Le Redoutable mérite bien son nom : c'est un excellent film. Son sujet, c'est un Jean-Luc Godard âgé de trente-sept ans, oscillant doucement entre un gentleman agréable et décalé, et une ordure cynique, frustrée et imbue de sa personne. Le tout immortalisé par un impeccable Louis Garrel, imitant jusqu'aux tics de langage du réalisateur.

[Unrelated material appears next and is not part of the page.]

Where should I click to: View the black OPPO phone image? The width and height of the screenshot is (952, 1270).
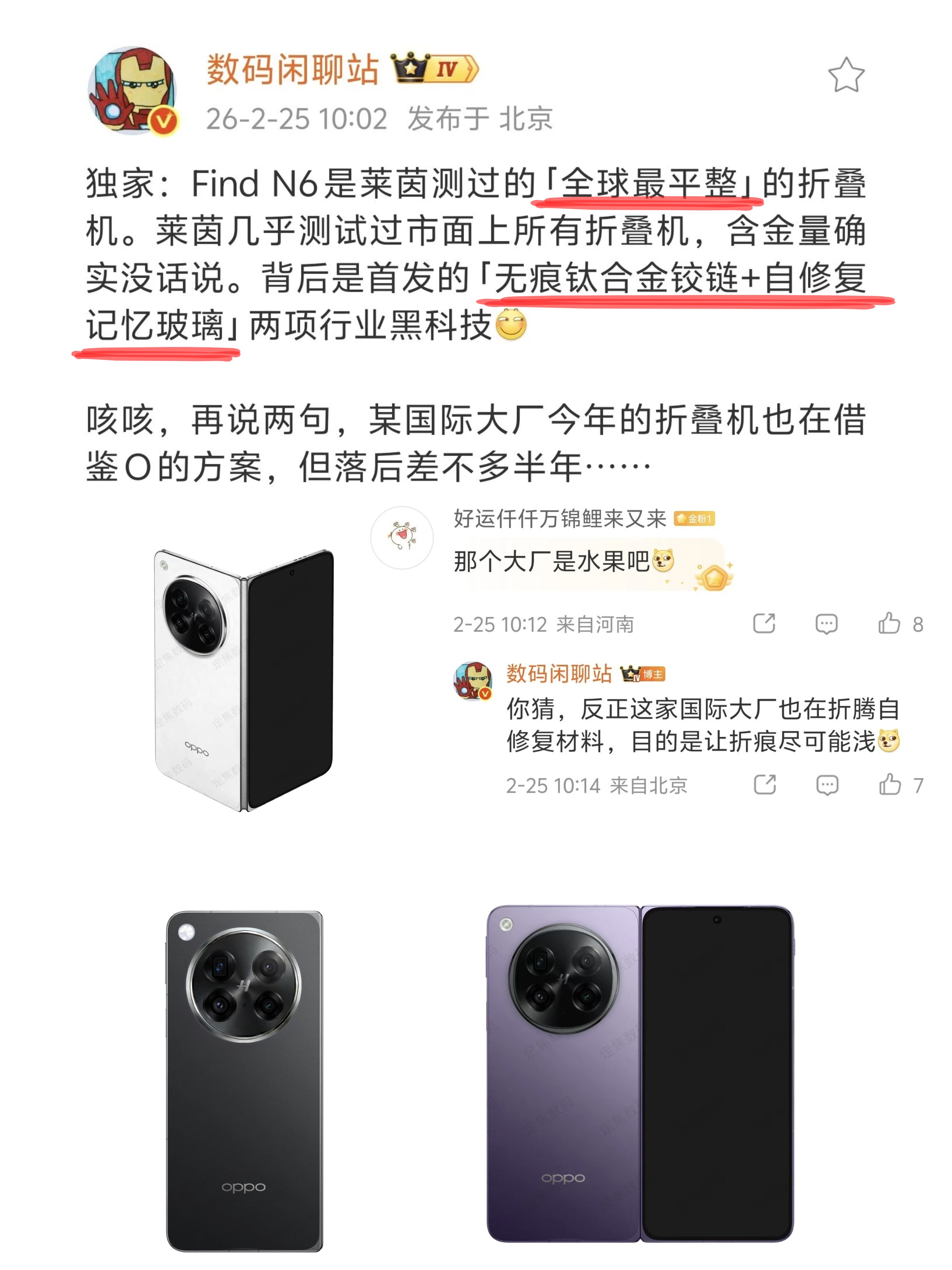click(x=244, y=1080)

Pour Godard, difficile de se trouver une place dans la révolution maoïste de Mai 68, quand elle ne veut pas de lui. Et pourtant il renie tous ses films, de Pierrot au Mépris. Ce cinéma, pourtant lui-même révolutionnaire, est mort et enterré, et il faut aller de l'avant. Mais vers où ? Pendant de longs mois, Godard est partout sauf derrière la caméra. Il se rend aux AG étudiantes y prononcer quelques discours plus ou moins inspirés, jette une poignée de pavés sur les cordons de CRS, part s'ennuyer à Cannes, et demande partout une fidélité sans faille à sa femme, une Anne Wiazemsky tout juste âgée de 19 ans.
Mais rien ne vient. Le cinéaste devient aigri et désagréable et se rend compte que le vieux con, ça n'est plus seulement le Général de Gaulle, mais aussi et surtout lui, Jean-Luc Godard.
Pourtant le film n'est jamais dur ou dramatique : sa première moitié est même franchement hilarante. Toujours juste et nuancé, il est aussi toujours beau. Un visionnage attentif d'OSS 177 permettait déjà de s'en rendre compte : Hazanavicius est un formaliste de premier plan. Il fait preuve du meilleur goût dans le choix des couleurs et de la composition, et il s'offre plusieurs plans-séquences qui amplifient encore le comique jubilatoire des dialogues. À cela s'ajoutent de nombreux clins d'œil formels à Godard, dans une mise en scène bouillonnante d'idées.
Le Redoutable aurait pu être cet ennuyeux biopic qui se contente d'illustrer, de documenter la vie de son sujet. Bien plus, c'est un authentique film à idées, proclamant sans cesse son amour du cinéma et sa reconnaissance éternelle envers le vieux maître toujours vivant.